I lavori in corso fanno parte di un progetto più ampio, finanziato dalla Regione Siciliana con un investimento di 910.860 euro, volto alla tutela e valorizzazione della biodiversità nella zona. Questo progetto si inserisce nell’Azione 2.5.1 dedicata agli interventi per la salvaguardia della Rete Natura 2000 e dei Parchi naturali. Le modalità di intervento sono state illustrate alla comunità durante un convegno tenutosi il 28 giugno 2024 al Castello di Pantelleria, che ha visto la partecipazione di ricercatori e esperti nel campo della conservazione ambientale.
Il Lago Bagno dell’Acqua è un ecosistema unico al mondo, ricco di specie vegetali e animali rare ed endemiche. Gli studi condotti hanno dettagliato le modalità necessarie per proteggere questa biodiversità, garantendo al contempo una fruizione ecosostenibile dell’area. Tra le minacce identificate, emerge l’espansione delle specie vegetali esotiche invasive, come l’Acacia saligna e le palme del genere Washingtonia. Queste piante non solo sottraggono spazio vitale agli habitat prioritari, ma contribuiscono anche al deterioramento dell’ecosistema che l’Ente Parco si obbliga a proteggere.
L’estirpazione di queste specie invasive è non solo un atto di salvaguardia ambientale, ma un obbligo di legge, sancito dal Decreto Legislativo n. 230/2017, che recepisce le normative europee in materia di tutela della biodiversità. L’Ente Parco ribadisce la necessità di bonificare l’area per arrestare l’infestazione e migliorare la qualità ambientale del lago.

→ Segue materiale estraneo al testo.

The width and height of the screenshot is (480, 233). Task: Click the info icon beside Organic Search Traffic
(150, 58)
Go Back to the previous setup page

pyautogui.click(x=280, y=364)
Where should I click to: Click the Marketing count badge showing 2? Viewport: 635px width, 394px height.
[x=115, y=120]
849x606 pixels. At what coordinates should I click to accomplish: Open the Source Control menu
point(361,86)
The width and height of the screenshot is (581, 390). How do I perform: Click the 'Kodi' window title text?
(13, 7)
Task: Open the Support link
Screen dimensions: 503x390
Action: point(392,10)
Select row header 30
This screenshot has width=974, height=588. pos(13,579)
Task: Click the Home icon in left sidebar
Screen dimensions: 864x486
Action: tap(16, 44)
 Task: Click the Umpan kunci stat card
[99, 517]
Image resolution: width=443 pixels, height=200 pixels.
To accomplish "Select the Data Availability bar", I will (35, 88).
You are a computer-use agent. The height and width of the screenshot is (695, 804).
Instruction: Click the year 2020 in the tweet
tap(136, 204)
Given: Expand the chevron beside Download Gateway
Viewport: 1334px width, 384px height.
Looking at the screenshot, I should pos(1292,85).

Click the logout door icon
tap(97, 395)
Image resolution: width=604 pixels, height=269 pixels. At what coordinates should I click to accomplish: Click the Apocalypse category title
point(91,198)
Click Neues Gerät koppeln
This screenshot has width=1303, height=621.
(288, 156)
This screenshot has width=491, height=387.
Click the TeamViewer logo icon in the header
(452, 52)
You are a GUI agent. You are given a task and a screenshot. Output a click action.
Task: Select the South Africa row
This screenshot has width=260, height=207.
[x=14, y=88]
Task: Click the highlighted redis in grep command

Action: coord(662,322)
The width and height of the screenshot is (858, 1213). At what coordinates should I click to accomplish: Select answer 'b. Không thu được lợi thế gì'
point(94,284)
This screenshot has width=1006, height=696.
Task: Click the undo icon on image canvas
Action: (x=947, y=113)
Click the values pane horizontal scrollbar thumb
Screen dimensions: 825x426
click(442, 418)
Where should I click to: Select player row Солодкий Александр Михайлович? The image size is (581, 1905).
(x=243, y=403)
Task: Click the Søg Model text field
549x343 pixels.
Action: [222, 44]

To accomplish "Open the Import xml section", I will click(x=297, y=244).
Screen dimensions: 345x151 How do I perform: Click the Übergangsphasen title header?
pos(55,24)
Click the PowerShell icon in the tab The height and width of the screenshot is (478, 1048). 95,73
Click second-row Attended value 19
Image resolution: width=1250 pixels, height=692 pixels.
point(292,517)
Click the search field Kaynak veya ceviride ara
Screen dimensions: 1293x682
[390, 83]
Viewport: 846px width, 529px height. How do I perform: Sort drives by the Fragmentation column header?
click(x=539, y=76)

In questo contesto, l’Ente Parco invita i cittadini a mantenere la prudenza, poiché l’Acacia saligna, erroneamente identificata come mimosa, è in realtà una pianta tossica. I suoi residui legnosi sono dannosi e non devono essere utilizzati per accendere fuochi, poiché la combustione rilascia gas nocivi per la salute umana e animale, con effetti avversi come nausea e vertigini.
L’Ente Parco rimane disponibile per ulteriori chiarimenti e sottolinea che ciascuna azione intrapresa è guidata da un rigore scientifico e dall’impegno per la conservazione del territorio. Con una visione chiara e scientifica, l’obiettivo finale resta quello di restituire al Lago Bagno dell’Acqua il suo aspetto originario e incontaminato, instillando un senso di responsabilità collettiva verso la salvaguardia della biodiversità.